As described above, the LED of the present invention has a total thickness of the LED by providing a storage portion including a hole or a groove on the insulating substrate and mounting the LED element in the hole or the groove. Therefore, it is not necessary to consider the thickness of the insulating substrate, and it is possible to provide a thin LED without impairing the performance required for the LED and the mechanical and thermal reliability.

[Brief description of the drawings]

FIG. 1 is a perspective view showing an LED according to an embodiment of the present invention.

FIG. 2 is a central sectional view of the LED shown in FIG. 1;

FIG. 3 is a perspective view showing a conventional LED.

FIG. 4 is a perspective view showing a conventional LED.

FIG. 5 is a perspective view showing an LED according to another embodiment of the present invention.

FIG. 6 is a central sectional view of the LED shown in FIG. 5;

FIG. 7 is a perspective view showing an LED according to still another embodiment of the present invention.

FIG. 8 is a perspective view showing an LED according to still another embodiment of the present invention.

[Explanation of symbols]

 DESCRIPTION OF SYMBOLS 1 Insulating substrate 2, 3 electrode 4 LED element 5 Fine metal wire 6 Translucent resin 7, 8 Metal electrode

Continuation of the front page (56) References JP-A-7-235696 (JP, A) JP-A-6-37359 (JP, A) JP-A-5-315654 (JP, A) JP-A-6-7263 (JP) , U) (58) Field surveyed (Int.
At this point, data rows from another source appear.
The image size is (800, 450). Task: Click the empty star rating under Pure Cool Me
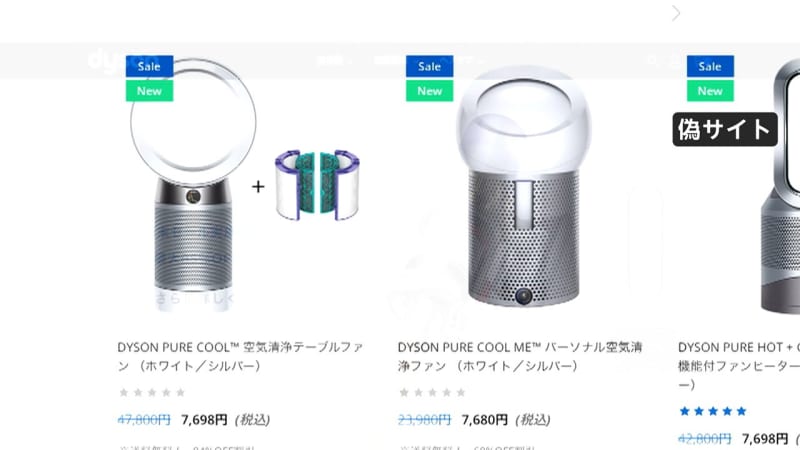433,392
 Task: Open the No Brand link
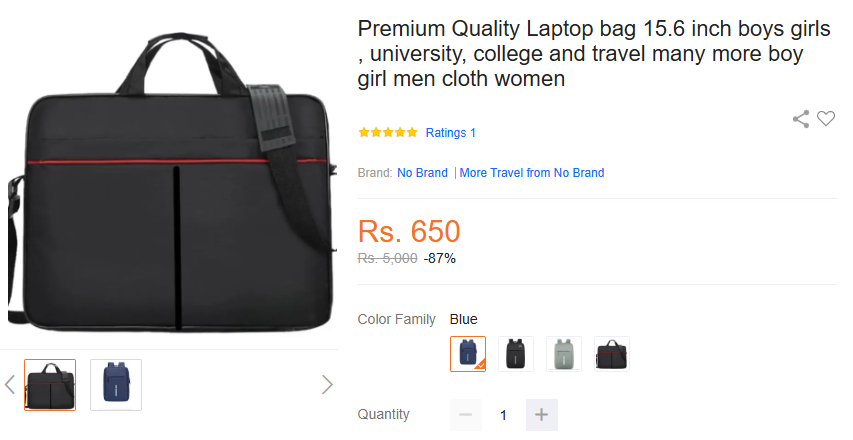point(422,173)
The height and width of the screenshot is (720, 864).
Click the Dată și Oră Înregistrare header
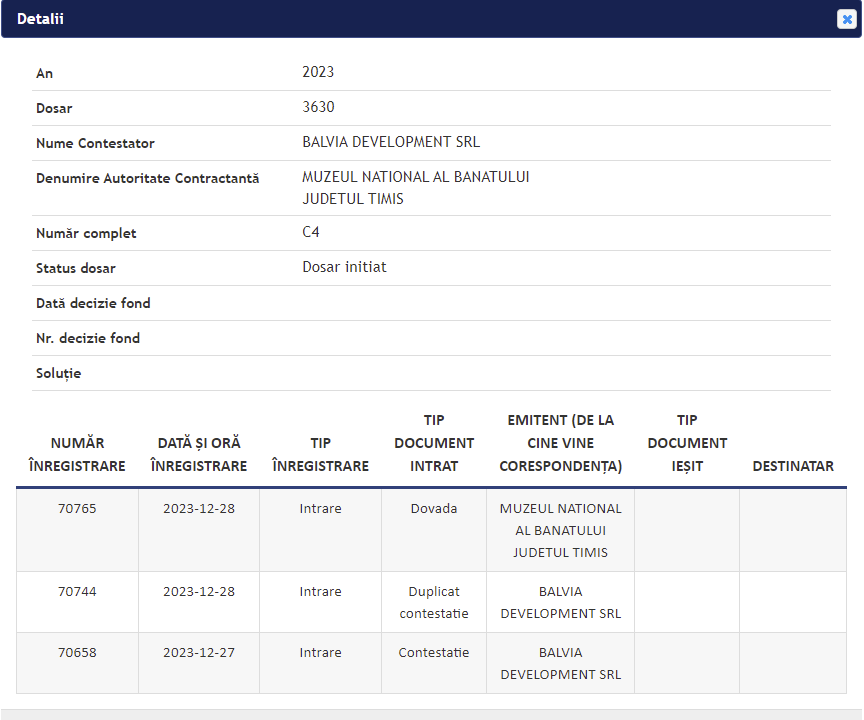coord(199,454)
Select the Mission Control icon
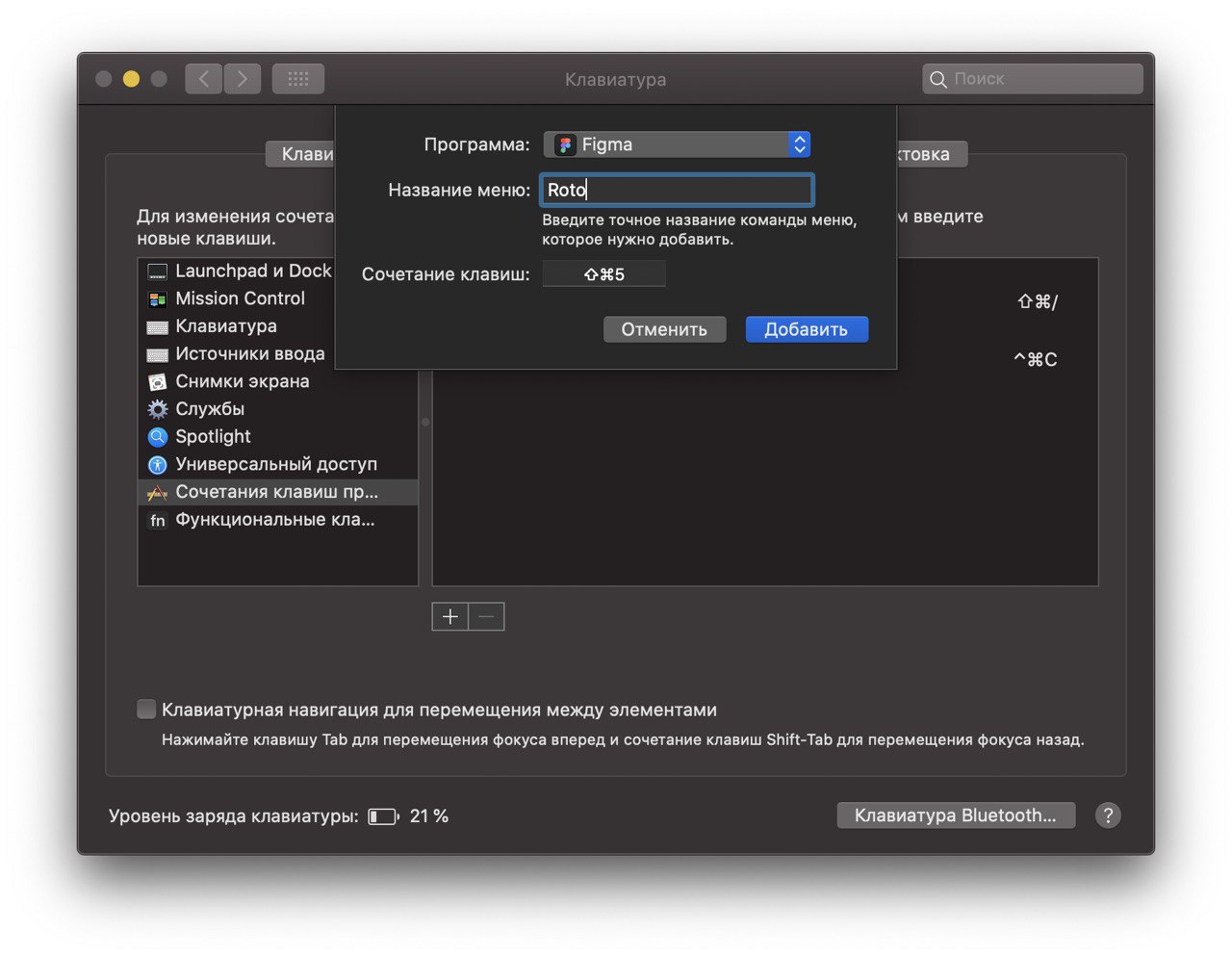Viewport: 1232px width, 957px height. point(158,299)
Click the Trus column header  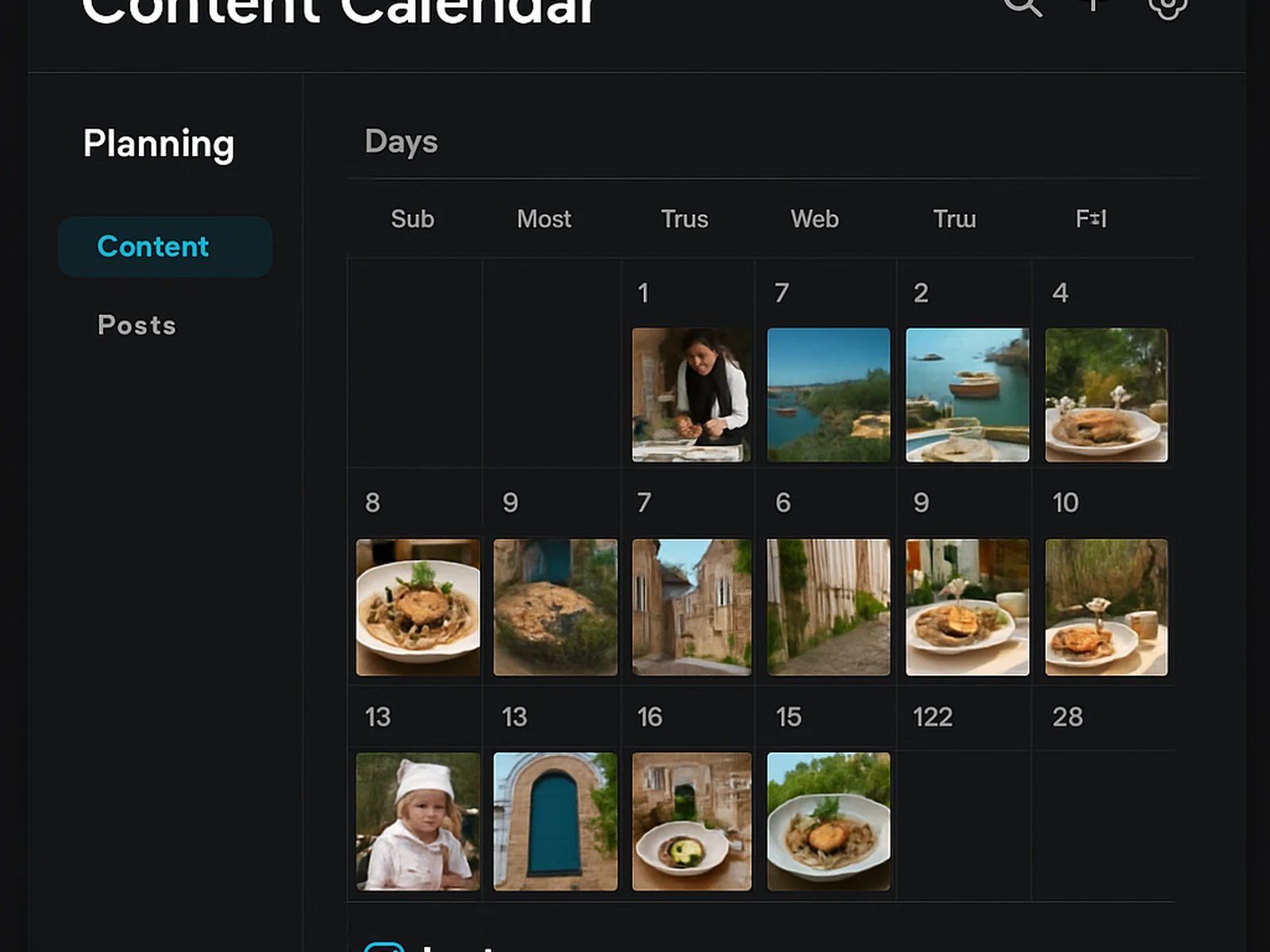click(684, 219)
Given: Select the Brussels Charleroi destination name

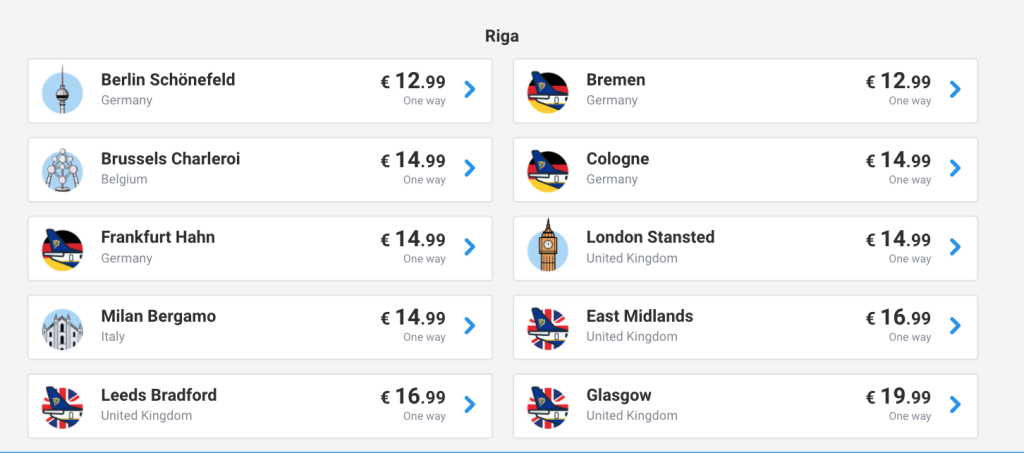Looking at the screenshot, I should click(x=170, y=159).
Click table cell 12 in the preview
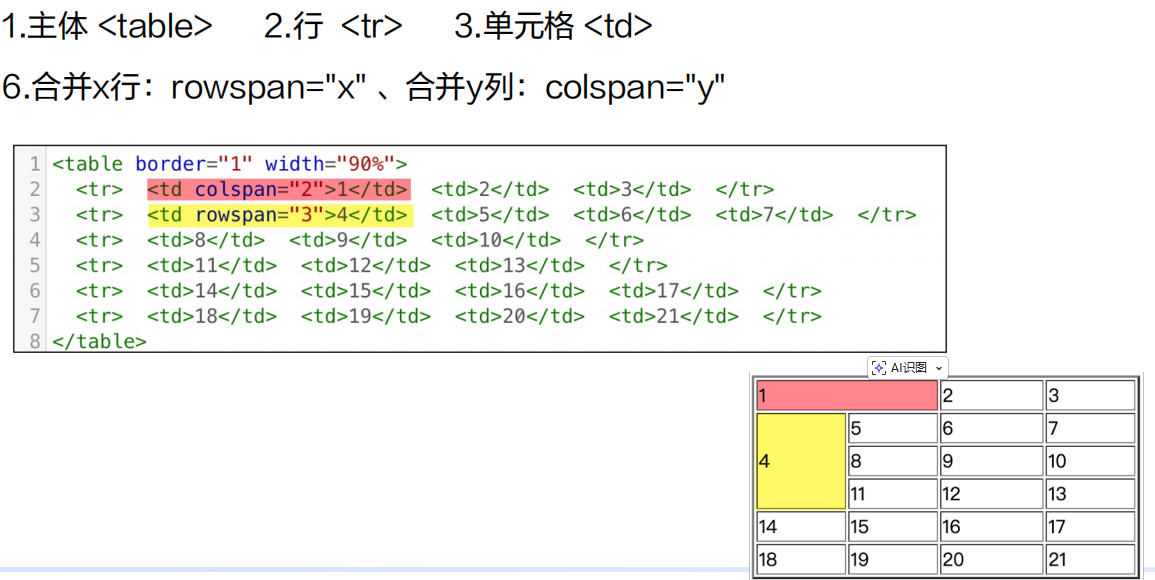Viewport: 1155px width, 580px height. (990, 493)

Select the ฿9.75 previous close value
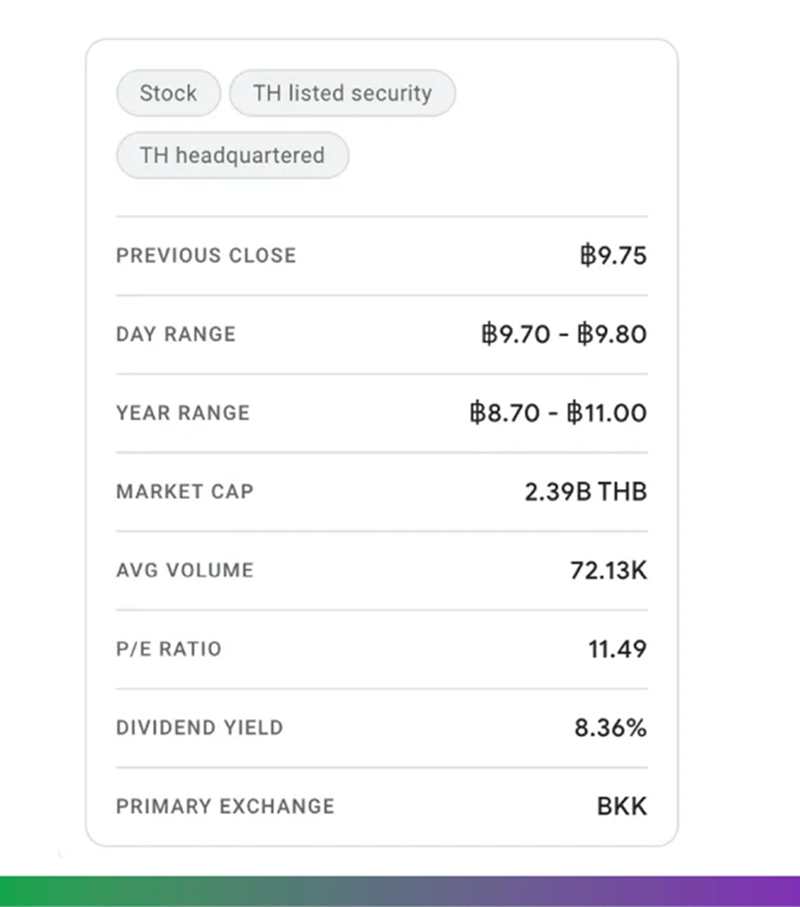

Cl. ⁷ , DB name) H01L 33/00

Claims (4)

(57) [Claims] An insulating substrate having a through hole, and an opening formed on a bottom surface of the insulating substrate and below the through hole.
Each having a lower surface portion formed so as to close the portion.
A pair of electrodes , mounted on a lower surface of one of the pair of electrodes;
Wire bonding with a thin metal wire on the lower surface of the other electrode
Light-emitting diode element connected by a ring, and a light-transmitting tree covering the light-emitting diode element and the metal wire.
Light emitting diode and having a fat, a. 2. An insulating substrate divided into two parts by a groove and a bottom surface of the insulating substrate so as to be stretched over the divided insulating substrate.
Formed so as to close the lower opening of the groove.
A pair of electrodes each having a lower surface portion, and a pair of electrodes mounted on one lower surface portion of the pair of electrodes.
Wire bonding with a thin metal wire on the lower surface of the other electrode
Light-emitting diode element connected by a ring, and a light-transmitting tree covering the light-emitting diode element and the metal wire.
Light emitting diode and having a fat, a. 3. The light emitting diode according to claim 3, wherein said insulating substrate has a thickness.
The thickness is set equal to or less than the thickness of the element.
The light-emitting diode according to claim 1. 4. A light emitting diode device comprising : a plurality of light emitting diodes;
4. A semiconductor device comprising a diode element.
A light emitting diode according to one of the three.